19 dezembro 2006

DESPERTANDO REMINISCÊNCIAS





A expressão “terceira idade” veio atenuar ou suavizar a antiga, dura e cruel, porém real palavra: “velhice”. Fase importante da vida, pois, é nela que se montam os últimos cacos ou peças do grande quebra-cabeça de nossa existência, feito de restos de lembranças e experiências vividas por longos anos.
Qual seria a última imagem que teríamos de nós mesmos, ao concluirmos através de uma reflexão aprofundada o grande enigma existencial?
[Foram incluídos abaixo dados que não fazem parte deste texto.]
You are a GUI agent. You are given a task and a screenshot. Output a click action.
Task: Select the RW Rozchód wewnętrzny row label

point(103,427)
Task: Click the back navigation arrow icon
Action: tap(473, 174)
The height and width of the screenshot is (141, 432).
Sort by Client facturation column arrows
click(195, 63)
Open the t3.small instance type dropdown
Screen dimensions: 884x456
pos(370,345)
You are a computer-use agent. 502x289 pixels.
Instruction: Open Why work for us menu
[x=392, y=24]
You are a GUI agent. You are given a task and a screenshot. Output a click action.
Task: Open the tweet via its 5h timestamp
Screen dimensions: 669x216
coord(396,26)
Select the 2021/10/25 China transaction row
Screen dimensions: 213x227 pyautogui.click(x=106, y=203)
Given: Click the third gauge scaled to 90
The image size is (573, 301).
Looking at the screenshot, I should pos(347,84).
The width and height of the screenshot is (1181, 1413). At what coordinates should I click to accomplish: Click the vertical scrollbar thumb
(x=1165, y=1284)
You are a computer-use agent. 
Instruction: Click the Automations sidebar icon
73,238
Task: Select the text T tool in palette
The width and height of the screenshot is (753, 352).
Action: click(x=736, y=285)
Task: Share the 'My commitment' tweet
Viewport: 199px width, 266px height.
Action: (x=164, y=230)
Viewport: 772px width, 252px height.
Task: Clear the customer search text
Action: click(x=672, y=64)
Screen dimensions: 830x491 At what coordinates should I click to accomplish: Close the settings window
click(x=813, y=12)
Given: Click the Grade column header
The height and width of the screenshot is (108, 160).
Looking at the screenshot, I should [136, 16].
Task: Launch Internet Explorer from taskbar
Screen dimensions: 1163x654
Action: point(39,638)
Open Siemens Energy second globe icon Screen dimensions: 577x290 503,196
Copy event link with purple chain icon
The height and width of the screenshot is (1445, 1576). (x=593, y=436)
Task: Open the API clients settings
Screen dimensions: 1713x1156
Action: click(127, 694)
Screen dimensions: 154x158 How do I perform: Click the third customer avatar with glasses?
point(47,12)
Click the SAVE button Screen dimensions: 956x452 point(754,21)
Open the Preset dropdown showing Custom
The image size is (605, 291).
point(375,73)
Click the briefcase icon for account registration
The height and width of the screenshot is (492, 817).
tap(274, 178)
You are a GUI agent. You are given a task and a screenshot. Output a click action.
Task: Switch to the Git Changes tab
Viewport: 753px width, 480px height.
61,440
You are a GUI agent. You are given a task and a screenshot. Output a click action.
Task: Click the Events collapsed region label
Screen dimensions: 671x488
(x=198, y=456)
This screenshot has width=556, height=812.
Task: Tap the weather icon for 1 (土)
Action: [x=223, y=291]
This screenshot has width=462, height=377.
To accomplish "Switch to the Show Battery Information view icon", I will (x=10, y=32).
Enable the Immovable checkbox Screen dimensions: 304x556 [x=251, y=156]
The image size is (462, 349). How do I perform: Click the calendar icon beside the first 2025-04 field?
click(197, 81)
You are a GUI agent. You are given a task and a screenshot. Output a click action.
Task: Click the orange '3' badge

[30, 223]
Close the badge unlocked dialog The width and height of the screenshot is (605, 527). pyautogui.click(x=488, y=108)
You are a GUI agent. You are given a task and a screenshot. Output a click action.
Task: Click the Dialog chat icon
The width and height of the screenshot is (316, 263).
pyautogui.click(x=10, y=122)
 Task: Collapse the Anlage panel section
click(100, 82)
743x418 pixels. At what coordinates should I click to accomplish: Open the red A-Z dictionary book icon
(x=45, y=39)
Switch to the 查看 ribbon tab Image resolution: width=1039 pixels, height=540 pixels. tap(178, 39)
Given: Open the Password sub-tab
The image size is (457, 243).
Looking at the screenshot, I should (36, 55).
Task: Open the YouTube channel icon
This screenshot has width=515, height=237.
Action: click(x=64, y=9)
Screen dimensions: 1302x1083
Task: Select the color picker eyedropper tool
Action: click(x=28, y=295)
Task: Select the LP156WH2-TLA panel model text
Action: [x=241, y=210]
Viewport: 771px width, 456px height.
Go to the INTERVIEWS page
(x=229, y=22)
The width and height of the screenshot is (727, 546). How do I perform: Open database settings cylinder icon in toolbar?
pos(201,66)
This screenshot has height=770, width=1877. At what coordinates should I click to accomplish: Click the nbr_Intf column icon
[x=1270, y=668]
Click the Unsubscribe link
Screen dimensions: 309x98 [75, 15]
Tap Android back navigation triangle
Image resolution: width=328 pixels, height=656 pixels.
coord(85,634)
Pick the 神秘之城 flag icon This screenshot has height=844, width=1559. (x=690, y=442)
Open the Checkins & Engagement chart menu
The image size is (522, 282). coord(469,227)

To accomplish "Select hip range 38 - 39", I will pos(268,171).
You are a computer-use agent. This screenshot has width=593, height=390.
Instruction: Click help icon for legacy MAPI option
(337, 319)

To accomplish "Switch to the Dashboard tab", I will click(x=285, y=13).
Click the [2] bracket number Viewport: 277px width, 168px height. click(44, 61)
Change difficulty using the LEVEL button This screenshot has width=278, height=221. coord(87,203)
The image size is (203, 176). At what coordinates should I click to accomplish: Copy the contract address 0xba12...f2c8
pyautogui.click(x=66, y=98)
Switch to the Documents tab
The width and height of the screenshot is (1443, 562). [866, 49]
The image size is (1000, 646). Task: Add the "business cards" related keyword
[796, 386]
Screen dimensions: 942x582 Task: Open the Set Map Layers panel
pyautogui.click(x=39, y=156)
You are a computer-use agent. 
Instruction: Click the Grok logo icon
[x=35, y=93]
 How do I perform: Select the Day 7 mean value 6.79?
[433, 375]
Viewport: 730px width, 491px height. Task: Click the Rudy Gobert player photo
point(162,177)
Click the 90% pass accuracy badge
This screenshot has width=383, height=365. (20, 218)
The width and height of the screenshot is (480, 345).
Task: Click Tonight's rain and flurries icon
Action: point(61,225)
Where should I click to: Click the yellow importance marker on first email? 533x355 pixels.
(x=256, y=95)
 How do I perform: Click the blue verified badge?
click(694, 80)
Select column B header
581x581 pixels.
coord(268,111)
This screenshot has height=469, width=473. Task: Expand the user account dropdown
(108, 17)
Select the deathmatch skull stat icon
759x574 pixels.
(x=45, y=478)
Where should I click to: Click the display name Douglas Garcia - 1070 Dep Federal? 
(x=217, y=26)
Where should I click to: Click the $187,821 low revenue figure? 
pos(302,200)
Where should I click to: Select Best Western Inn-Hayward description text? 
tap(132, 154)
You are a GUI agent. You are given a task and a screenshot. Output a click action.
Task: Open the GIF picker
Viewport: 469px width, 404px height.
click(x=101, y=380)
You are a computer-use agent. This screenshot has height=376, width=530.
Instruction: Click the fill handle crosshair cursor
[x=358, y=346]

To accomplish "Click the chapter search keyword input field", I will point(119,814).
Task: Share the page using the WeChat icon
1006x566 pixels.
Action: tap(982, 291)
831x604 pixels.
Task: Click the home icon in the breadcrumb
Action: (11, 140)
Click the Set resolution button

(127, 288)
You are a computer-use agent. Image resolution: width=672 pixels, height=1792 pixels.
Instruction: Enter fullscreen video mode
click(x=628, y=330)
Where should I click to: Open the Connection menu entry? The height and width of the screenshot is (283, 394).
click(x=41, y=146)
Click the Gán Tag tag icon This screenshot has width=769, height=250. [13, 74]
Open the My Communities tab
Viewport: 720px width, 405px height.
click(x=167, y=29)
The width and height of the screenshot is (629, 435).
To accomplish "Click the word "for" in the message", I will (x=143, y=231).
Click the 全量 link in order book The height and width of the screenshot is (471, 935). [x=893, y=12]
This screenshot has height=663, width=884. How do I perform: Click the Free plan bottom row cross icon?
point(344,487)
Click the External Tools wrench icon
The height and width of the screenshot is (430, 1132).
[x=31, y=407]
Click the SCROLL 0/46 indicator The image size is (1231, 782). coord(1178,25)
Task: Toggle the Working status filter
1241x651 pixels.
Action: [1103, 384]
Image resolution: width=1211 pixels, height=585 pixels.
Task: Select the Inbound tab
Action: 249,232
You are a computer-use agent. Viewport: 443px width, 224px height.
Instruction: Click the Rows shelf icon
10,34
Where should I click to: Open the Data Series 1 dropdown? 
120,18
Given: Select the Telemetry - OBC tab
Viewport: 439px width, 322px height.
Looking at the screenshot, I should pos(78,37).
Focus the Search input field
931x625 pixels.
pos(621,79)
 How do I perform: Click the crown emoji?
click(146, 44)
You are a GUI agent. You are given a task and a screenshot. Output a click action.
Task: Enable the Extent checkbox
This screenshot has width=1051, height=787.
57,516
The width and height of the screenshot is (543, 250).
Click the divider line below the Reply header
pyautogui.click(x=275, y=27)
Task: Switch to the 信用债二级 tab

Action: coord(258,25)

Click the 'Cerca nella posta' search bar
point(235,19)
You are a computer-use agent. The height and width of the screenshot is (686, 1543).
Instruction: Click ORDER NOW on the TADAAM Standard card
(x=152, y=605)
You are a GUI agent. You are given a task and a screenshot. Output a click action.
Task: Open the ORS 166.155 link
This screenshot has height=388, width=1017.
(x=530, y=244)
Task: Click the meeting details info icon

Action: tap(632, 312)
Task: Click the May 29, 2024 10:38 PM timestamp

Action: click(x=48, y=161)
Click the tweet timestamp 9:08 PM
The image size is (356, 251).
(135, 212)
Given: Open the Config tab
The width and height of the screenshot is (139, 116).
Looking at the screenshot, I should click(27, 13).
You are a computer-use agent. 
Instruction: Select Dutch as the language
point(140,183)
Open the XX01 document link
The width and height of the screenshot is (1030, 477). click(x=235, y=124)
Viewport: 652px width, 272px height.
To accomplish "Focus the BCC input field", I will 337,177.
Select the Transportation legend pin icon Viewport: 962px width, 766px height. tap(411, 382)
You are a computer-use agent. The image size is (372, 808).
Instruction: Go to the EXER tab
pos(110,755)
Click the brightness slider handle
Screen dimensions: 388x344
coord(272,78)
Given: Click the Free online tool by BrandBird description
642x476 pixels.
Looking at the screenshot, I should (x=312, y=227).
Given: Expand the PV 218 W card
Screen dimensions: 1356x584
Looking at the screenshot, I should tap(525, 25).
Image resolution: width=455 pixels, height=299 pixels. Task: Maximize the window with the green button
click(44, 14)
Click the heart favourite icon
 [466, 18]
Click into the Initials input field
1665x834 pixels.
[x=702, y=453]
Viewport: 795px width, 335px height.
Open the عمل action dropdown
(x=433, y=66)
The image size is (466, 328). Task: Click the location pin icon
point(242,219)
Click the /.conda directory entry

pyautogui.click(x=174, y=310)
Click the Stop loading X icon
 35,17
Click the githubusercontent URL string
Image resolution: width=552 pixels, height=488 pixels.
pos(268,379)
Lembro-me como se fosse hoje. Iniciava o curso médio no Ginásio São José de Alagoa Grande do Paó, quando invadido por um misto de temor e timidez, eu observava meu pai vaticinando para mim, do alto de sua autoridade como chefe da casa de máquinas da FSESP: “você ainda vai ser médico e chefe deste Hospital”! A primeira parte da sua profecia se cumpriu, porém, a segunda parte dela, para minha completa felicidade não chegou a acontecer. Na verdade, não tinha o perfil de chefe duro e mandão que àquela época se exigia. Identificava-me perfeitamente na posição de “servo” e não na de “senhor”. Muitas vezes fui tido como “rebelde” por me indignar com as injustiças cometidas contra minha pessoa, e contra meus iguais. Se me excedi em alguns casos, foi em prol da transparência e justiça no Serviço Público.
É do fruto envelhecido que se retira o azeite. Esse “azeite” na forma de aprendizado para o enfrentamento dos conflitos cotidianos, eu não tive a oportunidade de receber devidamente de meu pai. O destino não me reservou o direito de ouvi-lo no esplendor da maturidade em uma sincera conversa a dois, pois, o mesmo, partiu prematuramente, aos 38 anos, na flor da idade como se diz, sem deixar um último olhar, uma última palavra, ou um último conselho. Ao meio dia de um domingo quente de verão, precisamente no mês de fevereiro de l962 em pleno centro da cidade ele foi colhido violentamente por um “jipe” que saía do acostamento da rua, pela contramão. Entrou em coma, falecendo oito horas depois. Que ironia do destino! Ele tinha ido com sua motocicleta a procura de gelo para um amigo poli traumatizado, que estava agonizando no Hospital. O gelo que trazia serviu para ele mesmo.
Chegarei sem delongas ao cerne da questão. A razão maior desta crônica foi uma cena comovente, que tive a oportunidade de assistir a alguns dias. Se eu pudesse, momentos como aqueles, eu eternizaria fazendo parar o relógio do tempo.
É de um pai na decrepitude, já sem forças para sair do leito, sob o fardo pesado das doenças tão comuns nesta fase sombria da vida, que retiro algumas pérolas de extrema significação, para realizar uma profunda e sincera reflexão.
Logo agora, que acabo de entrar nos umbrais da terceira idade, o acaso me leva a presenciar um velho pai muito enfermo, sentindo-se no ocaso da vida, com a maioria dos filhos ao redor do leito. As suas pernas já não mais obedecem à vontade do cérebro, para um encontro que ele tanto gostaria: sentado à mesa, mastigando biscoitos e bolos com o café quente feito pela esposa, como fazia todas as tardes.
O pai dirige o olhar meigo e detido para um dos filhos que acaba de chegar da cidade onde mora. Aperta a mão dele, e fala emocionadamente: “Meu filho! Você faz parte de mim”! Nesta frase dita entre lágrimas, arrancadas com esforço lá do mais remoto do seu ser, deixou registrada a grandeza, humildade e reconhecimento de um pai frente a um filho. A filha primogênita que se encontra ao lado surpreende-se com a franqueza dos gestos e das palavras ouvidas da boca de seu pai e, fala assim de bate - pronto: “Em toda a minha vida, nunca ouvi do senhor tamanha declaração de amor”! O semblante desse pai irradia por alguns segundos, uma alegria incomum, tal qual o prazer saltitante de um menino ao encontrar, esquecido em um porão, um velho brinquedo que ele tanto amou. Em outras palavras, o que o velho pai estava a dizer, era: “Você é carne da minha carne”! Era como se estivesse a afirmar: “Quando eu partir desta vida, perderás uma parte de ti. E no vazio do que se perdeu, tu o preencherás com lembranças daquilo que de melhor pude te dar”.
Tudo isso fez despertar em mim reminiscências dos meus dezesseis anos de idade, quando perdi o meu pai abruptamente. O último presente que ele me deixou foi um silêncio representado pelo vazio de um quadro emoldurado, tanto por boas, como amargas lembranças eternizadas sob a forma de SAUDADE.